« 【楽】上々颱風、一日復活? | トップページ | 【読】2022年6月に読んだ本(読書メーター) »

2022年6月14日 (火)

【読】服部文祥さんの書評本

"サバイバル登山家"を自称する服部文祥さんの、書評を集めた本を図書館でみつけて、読んでいる。

『You are what you read あなたは読んだものに他ならない』
 本の雑誌社 2021/2/19 264ページ

まだ読みかけだが、たいへん面白い本なので、ここに記録しておこうと思う。

英語圏には "You are what you ate (eat).” という慣用句があるそうだ。
服部文祥さんは、まえがき(はじめに)で、この書名の由来を語っている。

(はじめに、より)

<本書の主題は、私のライフワークに影響を与えたり、資料として参照したりした「面白本」を紹介することである。私が憧れる世界観を上手に表現している愉快な作品や過去の探検記、パラダイムシフト的発見を報告するサイエンスノンフィクションなども取り上げる。
 私のライフワークは登山であり、その登山はサバイバル登山である。サバイバル登山とは食料や燃料を現地調達しながら、できるだけ現代装備や現代文明に頼らずに、長期間野生環境(山岳地帯)を旅する登山である。>

そして、最後に――

<食べたものが自分自身を作る、と先に書いた。同時に私は、これまで読んできた書物からも作られている。(中略)そういう意味で、I am what I read 私は読んできたものに他ならない。>

そこらの書評とちがうのは、著者の個人的な関心(人間や生きものの生死とは何か)に引き寄せて、読んできた書物から受け取ったエッセンスを綴り、考察を続けているところ、と言ったらいいか。

辛辣な言葉も多いが、いかにも服部さんらしい。
まだ半分しか読んでいないが、読んでいてハッとした文章を拾いだしてみる。
(駄洒落じゃないが、文祥さんの文章は巧みだ)

<何かを食べることは後ろめたいことなのだろうか。食べ物に対する感謝や「いただきます」という言葉が免罪符のようになっているのはなぜなのだろう。/すべての生き物が「生き続けたい」(死にたくない)という思いを持っている(ように見える)。「生きたい」と思っている動物の命を、自分が生き続けるために終わらせて食べる。それは自分の「生きたい」を優先させていることに他ならない。我ながらその自分の傲慢さに心が痛む。ならば少なくとも、自分のために死んだ命に感謝くらいしよう、ということで「いただきます」。/やっぱりそれはそれでいいのかもしれない。>
(P.16 『極北 フラム号極北漂流記』)

データ抜粋

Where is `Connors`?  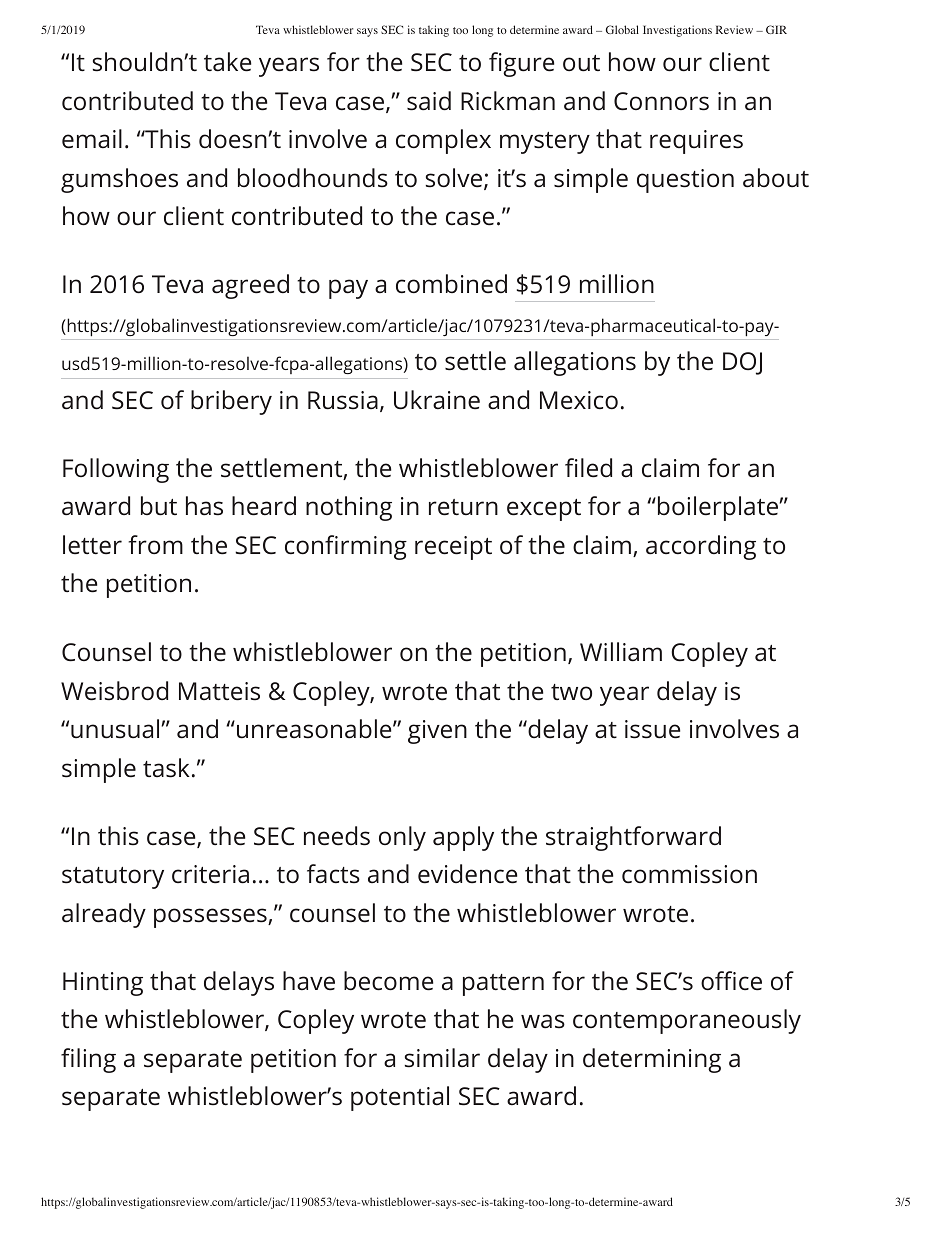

課題概要
服部文祥さんの書評集を紹介する提示文を、末尾の引用の後から書き継いでください。

課題への解答
服部文祥さんは、狩猟もする。
猟師ならではの実感がこもった言葉だ。

<仲良くなったヒグマを勘違いから撃ち殺してしまうアイヌ猟師の話が心に残る。(中略)死は悲しい。獲物の死であっても悲しさは付随する。だが、かつて生きて今はいない命を回想する切なさは、否定すべきではない。それは人生を豊かにしてくれる。それが命(生+死)に触れるということだと私は思う。> 
(P.27 『秘境釣行記』『羆吼ゆる山』『アラシ』)

<登山者が死ぬような思いをしないで強くなる方法。効いたときは魅力的に見えたその提案を、最近の私は疑っている。登山者は結局、リスクを求めて山に行っているからだ。だが、戦争は違う。本書には武勇伝がひとつもない。その点が戦記物と決定的に違っている。ただ静かに戦前戦中戦後を生きた人生の無常と機微を報告する。そして激しく心を揺さぶられる。> 
(P.31 『生きて帰ってきた男――ある日本兵の戦争と戦後』)

小熊英二氏が父親、小熊謙二氏(シベリア抑留から生還した)を描いたこの新書を、私も読んで感動したことを覚えている。
内容はすっかり忘れているが。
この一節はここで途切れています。